» EXERCISE GOAL
Which of the lines in the records below hold the string "Expand"? Copy every one of them.

Collected data entries
- - - - -
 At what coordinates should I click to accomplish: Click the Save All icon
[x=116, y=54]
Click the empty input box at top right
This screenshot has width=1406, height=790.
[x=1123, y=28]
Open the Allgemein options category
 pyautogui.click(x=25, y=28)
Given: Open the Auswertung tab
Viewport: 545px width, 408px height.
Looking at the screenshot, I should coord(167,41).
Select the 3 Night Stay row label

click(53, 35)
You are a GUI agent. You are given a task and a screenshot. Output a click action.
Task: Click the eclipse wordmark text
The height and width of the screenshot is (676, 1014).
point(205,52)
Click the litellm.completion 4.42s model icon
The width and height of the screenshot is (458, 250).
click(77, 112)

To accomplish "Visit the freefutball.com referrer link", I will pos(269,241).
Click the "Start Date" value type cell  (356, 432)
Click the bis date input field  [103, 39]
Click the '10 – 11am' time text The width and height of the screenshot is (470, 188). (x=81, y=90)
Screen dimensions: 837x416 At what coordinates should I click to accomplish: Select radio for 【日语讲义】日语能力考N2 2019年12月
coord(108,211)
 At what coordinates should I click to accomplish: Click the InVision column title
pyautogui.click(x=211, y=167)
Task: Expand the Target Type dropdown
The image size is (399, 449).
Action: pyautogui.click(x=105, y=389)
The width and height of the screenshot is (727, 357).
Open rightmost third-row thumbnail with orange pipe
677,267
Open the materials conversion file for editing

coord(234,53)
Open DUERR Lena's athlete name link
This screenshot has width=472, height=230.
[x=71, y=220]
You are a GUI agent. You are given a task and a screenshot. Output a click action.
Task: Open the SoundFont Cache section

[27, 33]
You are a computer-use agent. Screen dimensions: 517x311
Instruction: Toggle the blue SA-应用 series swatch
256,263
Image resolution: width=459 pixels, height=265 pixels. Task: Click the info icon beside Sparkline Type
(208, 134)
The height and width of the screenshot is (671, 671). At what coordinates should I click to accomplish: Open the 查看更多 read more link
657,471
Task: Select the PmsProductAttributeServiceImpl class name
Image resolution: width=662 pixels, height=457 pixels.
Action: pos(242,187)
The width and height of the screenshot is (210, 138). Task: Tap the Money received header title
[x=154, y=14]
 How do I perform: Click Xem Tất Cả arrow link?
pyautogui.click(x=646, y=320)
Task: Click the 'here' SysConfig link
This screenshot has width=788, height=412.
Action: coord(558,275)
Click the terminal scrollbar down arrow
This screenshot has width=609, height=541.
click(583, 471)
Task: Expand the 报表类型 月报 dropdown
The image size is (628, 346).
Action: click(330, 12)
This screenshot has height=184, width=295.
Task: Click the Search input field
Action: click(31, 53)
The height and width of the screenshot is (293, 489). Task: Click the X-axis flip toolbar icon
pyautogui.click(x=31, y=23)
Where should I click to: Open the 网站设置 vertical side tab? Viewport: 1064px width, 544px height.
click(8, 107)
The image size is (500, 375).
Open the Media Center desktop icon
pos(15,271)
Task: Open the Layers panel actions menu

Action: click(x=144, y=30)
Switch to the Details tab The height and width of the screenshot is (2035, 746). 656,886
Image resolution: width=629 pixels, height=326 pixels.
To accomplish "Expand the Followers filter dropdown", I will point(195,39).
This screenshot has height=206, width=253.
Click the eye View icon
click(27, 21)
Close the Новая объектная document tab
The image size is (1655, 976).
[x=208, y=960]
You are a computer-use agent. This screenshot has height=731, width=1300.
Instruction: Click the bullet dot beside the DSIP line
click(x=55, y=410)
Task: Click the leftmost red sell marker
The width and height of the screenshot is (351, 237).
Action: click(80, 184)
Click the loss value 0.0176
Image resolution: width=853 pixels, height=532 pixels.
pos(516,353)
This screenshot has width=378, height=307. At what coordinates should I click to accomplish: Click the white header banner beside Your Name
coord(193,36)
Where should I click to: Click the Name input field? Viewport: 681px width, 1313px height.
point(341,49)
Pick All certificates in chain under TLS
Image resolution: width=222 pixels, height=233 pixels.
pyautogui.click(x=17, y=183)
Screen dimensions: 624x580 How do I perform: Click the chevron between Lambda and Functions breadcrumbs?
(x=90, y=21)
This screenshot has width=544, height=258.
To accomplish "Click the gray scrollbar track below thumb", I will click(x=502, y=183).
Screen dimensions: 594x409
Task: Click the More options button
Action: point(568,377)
- - - - -
» SOLVED PROBLEM
Task: Expand the Target Type dropdown
Task: Expand the 报表类型 月报 dropdown
To accomplish "Expand the Followers filter dropdown", I will point(195,39).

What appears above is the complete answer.